**Given data**
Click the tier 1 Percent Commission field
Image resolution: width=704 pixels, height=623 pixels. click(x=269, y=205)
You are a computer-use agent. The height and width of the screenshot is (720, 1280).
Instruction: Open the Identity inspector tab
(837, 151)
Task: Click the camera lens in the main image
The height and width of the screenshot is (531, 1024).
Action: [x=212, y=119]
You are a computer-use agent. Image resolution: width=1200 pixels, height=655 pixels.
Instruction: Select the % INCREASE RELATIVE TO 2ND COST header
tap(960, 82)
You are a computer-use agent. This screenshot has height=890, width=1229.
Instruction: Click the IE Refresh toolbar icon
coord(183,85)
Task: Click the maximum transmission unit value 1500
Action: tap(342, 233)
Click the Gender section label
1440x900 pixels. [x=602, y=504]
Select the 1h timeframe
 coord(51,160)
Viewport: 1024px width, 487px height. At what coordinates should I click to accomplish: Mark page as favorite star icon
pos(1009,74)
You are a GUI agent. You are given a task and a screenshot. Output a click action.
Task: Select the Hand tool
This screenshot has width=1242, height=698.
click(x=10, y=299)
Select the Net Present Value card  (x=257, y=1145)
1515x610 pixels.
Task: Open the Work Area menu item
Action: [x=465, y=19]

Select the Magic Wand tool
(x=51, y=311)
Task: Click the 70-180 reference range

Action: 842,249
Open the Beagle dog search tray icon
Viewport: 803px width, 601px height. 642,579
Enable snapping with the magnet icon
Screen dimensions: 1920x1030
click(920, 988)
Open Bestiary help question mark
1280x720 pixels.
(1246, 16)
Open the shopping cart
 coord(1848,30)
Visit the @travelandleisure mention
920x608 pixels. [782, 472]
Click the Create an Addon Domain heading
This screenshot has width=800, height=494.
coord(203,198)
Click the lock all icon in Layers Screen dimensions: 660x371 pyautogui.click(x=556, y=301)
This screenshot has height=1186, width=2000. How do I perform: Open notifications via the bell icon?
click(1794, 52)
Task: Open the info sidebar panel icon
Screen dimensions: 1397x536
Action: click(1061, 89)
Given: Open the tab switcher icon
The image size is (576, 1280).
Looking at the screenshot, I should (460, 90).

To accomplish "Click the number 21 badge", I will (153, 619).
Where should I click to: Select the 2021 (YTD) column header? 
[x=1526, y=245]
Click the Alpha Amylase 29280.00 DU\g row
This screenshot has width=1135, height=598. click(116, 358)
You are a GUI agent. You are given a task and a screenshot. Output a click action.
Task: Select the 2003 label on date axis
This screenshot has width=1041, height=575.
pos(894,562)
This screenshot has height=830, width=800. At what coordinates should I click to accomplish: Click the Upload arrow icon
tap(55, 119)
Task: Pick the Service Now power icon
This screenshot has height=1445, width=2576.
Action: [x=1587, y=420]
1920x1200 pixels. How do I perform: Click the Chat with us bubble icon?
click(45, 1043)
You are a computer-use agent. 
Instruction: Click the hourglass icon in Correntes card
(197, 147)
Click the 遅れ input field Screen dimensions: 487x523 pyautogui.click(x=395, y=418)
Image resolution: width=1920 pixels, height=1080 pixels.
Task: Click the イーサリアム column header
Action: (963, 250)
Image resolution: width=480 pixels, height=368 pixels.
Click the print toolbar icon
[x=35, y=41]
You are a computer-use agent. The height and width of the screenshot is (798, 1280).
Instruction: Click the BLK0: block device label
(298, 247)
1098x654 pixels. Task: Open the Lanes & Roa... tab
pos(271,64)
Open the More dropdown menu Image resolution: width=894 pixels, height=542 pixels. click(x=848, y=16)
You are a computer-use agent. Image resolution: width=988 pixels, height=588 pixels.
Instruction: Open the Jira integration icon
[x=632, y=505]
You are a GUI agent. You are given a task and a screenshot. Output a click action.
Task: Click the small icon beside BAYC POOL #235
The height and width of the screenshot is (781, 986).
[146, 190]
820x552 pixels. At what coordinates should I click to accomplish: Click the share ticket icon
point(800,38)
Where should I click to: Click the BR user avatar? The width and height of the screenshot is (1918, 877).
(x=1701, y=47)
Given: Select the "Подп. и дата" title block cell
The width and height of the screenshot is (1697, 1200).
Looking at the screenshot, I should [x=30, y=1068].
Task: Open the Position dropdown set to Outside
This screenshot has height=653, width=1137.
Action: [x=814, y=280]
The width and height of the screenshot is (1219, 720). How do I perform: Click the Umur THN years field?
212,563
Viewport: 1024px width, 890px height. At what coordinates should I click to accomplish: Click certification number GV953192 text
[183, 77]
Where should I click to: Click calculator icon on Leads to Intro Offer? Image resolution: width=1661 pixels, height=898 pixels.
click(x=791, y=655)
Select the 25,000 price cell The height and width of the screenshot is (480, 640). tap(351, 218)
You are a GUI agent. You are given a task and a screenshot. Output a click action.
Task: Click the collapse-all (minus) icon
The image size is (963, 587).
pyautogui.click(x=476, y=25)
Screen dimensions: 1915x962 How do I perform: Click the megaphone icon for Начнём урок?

**Exercise**
Where the line containing "Select the 25,000" appears in the records above, begin there and print every line through the last, exactly and with nothing else.

**Solution to the problem**
Select the 25,000 price cell The height and width of the screenshot is (480, 640). tap(351, 218)
You are a GUI agent. You are given a task and a screenshot. Output a click action.
Task: Click the collapse-all (minus) icon
The image size is (963, 587).
pyautogui.click(x=476, y=25)
Screen dimensions: 1915x962 How do I perform: Click the megaphone icon for Начнём урок?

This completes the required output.